Question

A box contains 4 orange pencils, 5 yellow pencils, and 3 green pencils. Two pencils are selected, one at a time, with replacement. Find the probability that the first pencil is green and the second pencil is yellow. Express your answer as a decimal, rounded to the nearest hundredth.

Answer 1

For finding the probability of two events happening, we must multiply the probability of each separate event happening by the other.

So, for the first time that we pick a pencil, we have to find the probability that it is a green pencil.

Probability = favorable outcomes / total possible outcomes = 3 green / (5 yellow + 3 green +4 orange)

= 3 green pencils / 12 total pencils

Thus, the probability of the first event is 3/12 that is 1/4

According to the question, we want to pick a yellow pencil 2nd time, but we also replace it that is after first event selected pencil is returned to the place from where it was selected . So total pencils is 12 now (no change)
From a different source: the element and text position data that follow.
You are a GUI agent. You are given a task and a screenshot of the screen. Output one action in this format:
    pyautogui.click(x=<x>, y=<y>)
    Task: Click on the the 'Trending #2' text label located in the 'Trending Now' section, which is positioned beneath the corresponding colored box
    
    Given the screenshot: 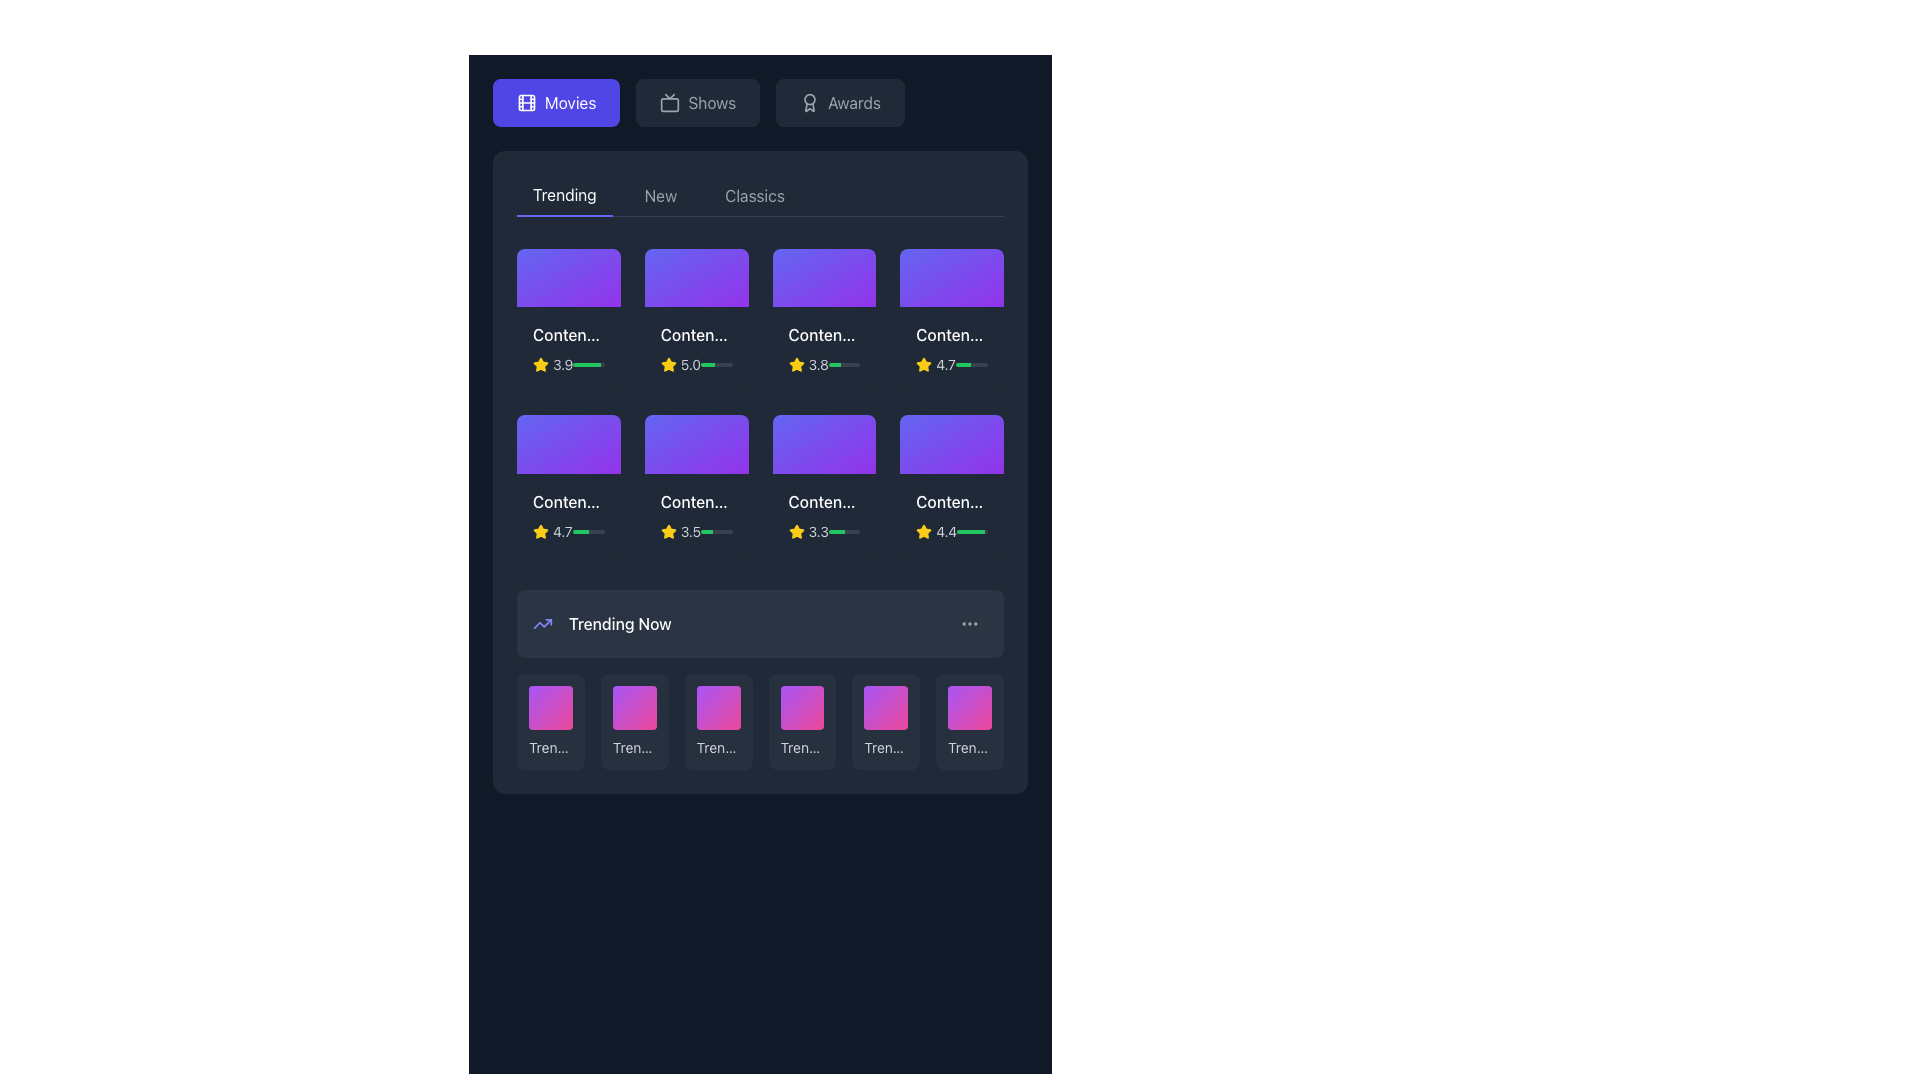 What is the action you would take?
    pyautogui.click(x=633, y=747)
Thus, probability of the second event = probable outcomes/ total outcomes =

5 yellow pencils/(5 yellow +3 green+4 orange pencils)

= 5 / 12

Therefore, the second event's probability is 5/12

To find the total probability, we must multiply the two fractions together.

(1/4) * (5/12) = 5/48

Or we can write 5/48 as 0.104 (rounded)

So required probability of first green then yellow is 5/48